His mother put her hand on the table and pushed back away from the chair, standing up and walking over to Dabney, who put her arms around her grandmother. The sight tore at his heart. He loved watching it, but he also thought that perhaps Dabney was starved for a woman’s attention. She had to wish she had a mother. A child was hardwired to want and need both mother and father.

“Sounds like you guys are going to be busy. Can you make sure that the casserole gets taken out of the oven in time?” He waited until his mom looked up and nodded. “I think I’m going to go to the healing garden and do a little studying.”

If he was going to be a pastor, he was going to have to do a lot of studying. He had what felt like endless ideas for sermons, but doing one every single week was probably quite difficult. It was like writing an hour-long speech every week.

“You go on right ahead. Dabney and I have some cookies to make.”

He smiled once more at his mother and his daughter before he went out to the living room to grab his Bible from the chair where he usually sat in the morning doing his devotions. In the summer, like now, he was often outside on the front porch while he did them.
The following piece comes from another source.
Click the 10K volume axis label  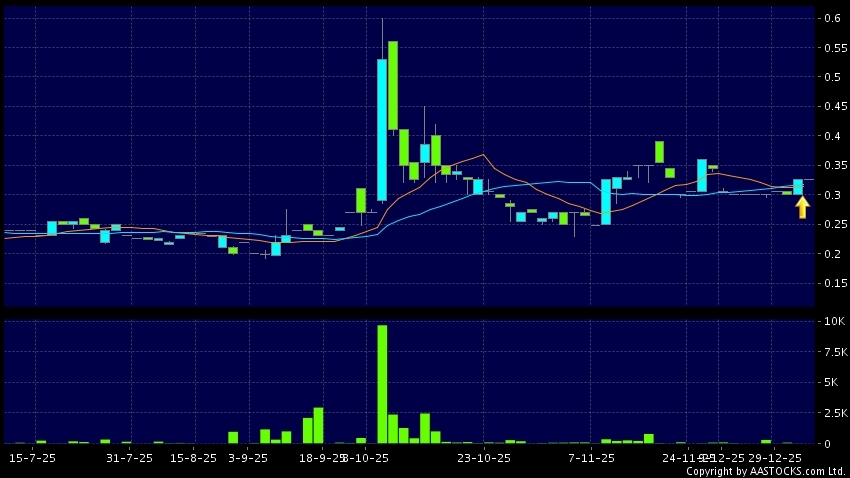[832, 322]
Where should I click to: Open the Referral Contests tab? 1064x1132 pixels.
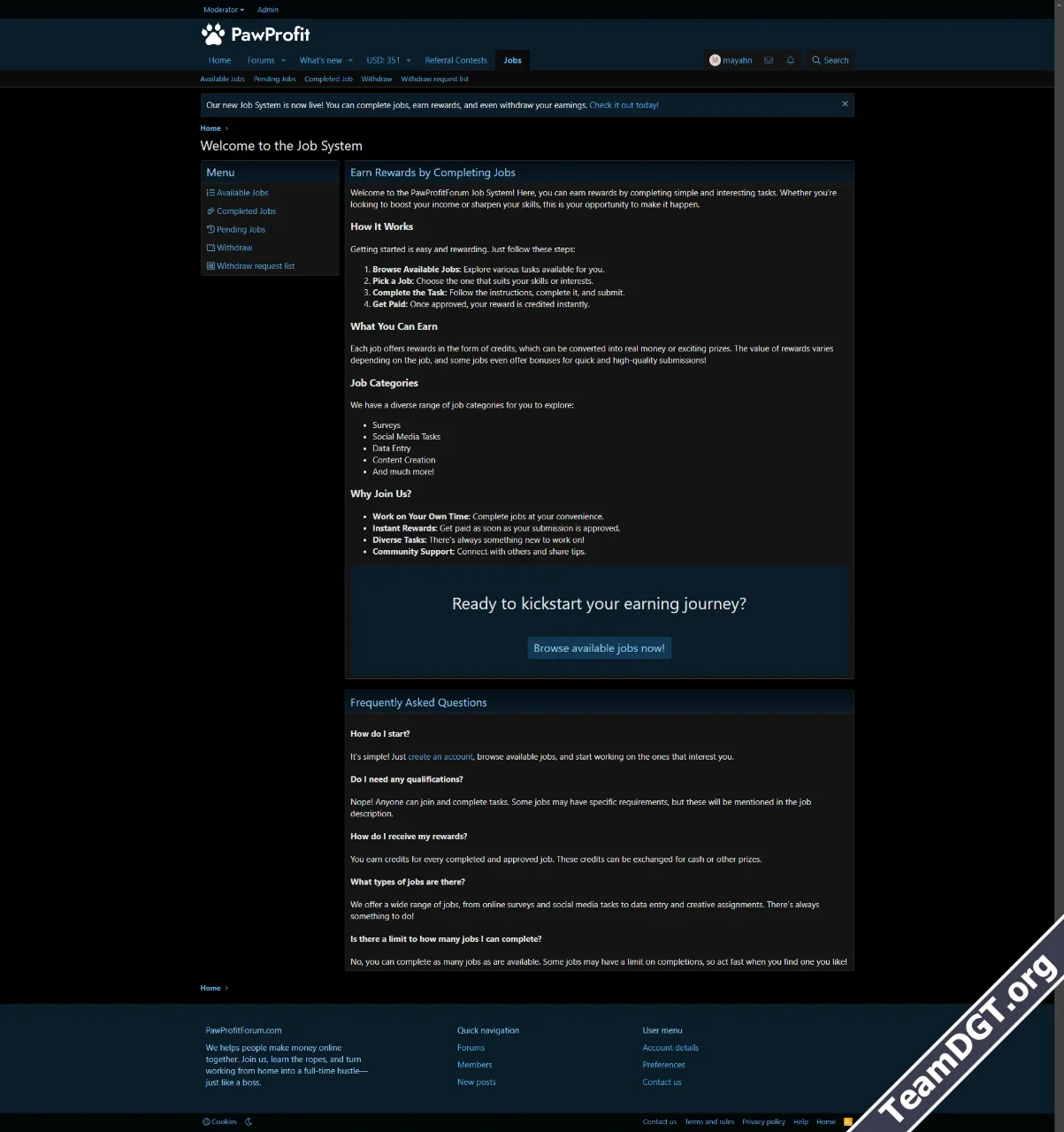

And sometimes he even walked down to the healing garden, although he didn’t want to be interrupted by other people who might have the same idea.

But when he came home from the townwide morning Bible study, he put his Bible back at his spot by his chair.

But now, even though he loved that spot, getting out of the house almost felt imperative in order for him to make any strides in studying.

The church had an upstairs that was entirely open and a downstairs that was entirely open, other than the bathrooms and one small closet. Even the kitchen was just basically counters on one side along with an oven and a refrigerator.

There really wasn’t any place that was private for him, unless he took over the closet, which, when he peeked in, was overflowing with decades of the different things a church used throughout the seasons. Advent wreath, choir robes, old hymn books, and he even thought he saw a few puppets, along with what he assumed were bags of decorations and old Sunday school materials. He figured church women were probably among the worst hoarders in the country. If there was one page of a Sunday school booklet that hadn’t been used, there was no way any good church lady he knew was going to be throwing that booklet away.

He smiled a little to himself as he stepped out of his house. Times were changing. People didn’t even have Sunday school booklets anymore, and certainly the ladies of the current day were much different than the ladies of fifty or a hundred years ago.

Regardless of how different they were, he didn’t think any of them would be able to solve his problems. Or even give him advice. He really had no idea what to do.

Lord, You know the solutions to my problems, and I know You’re working things for my good and Your glory. I just need to have faith that You’re going to work things out.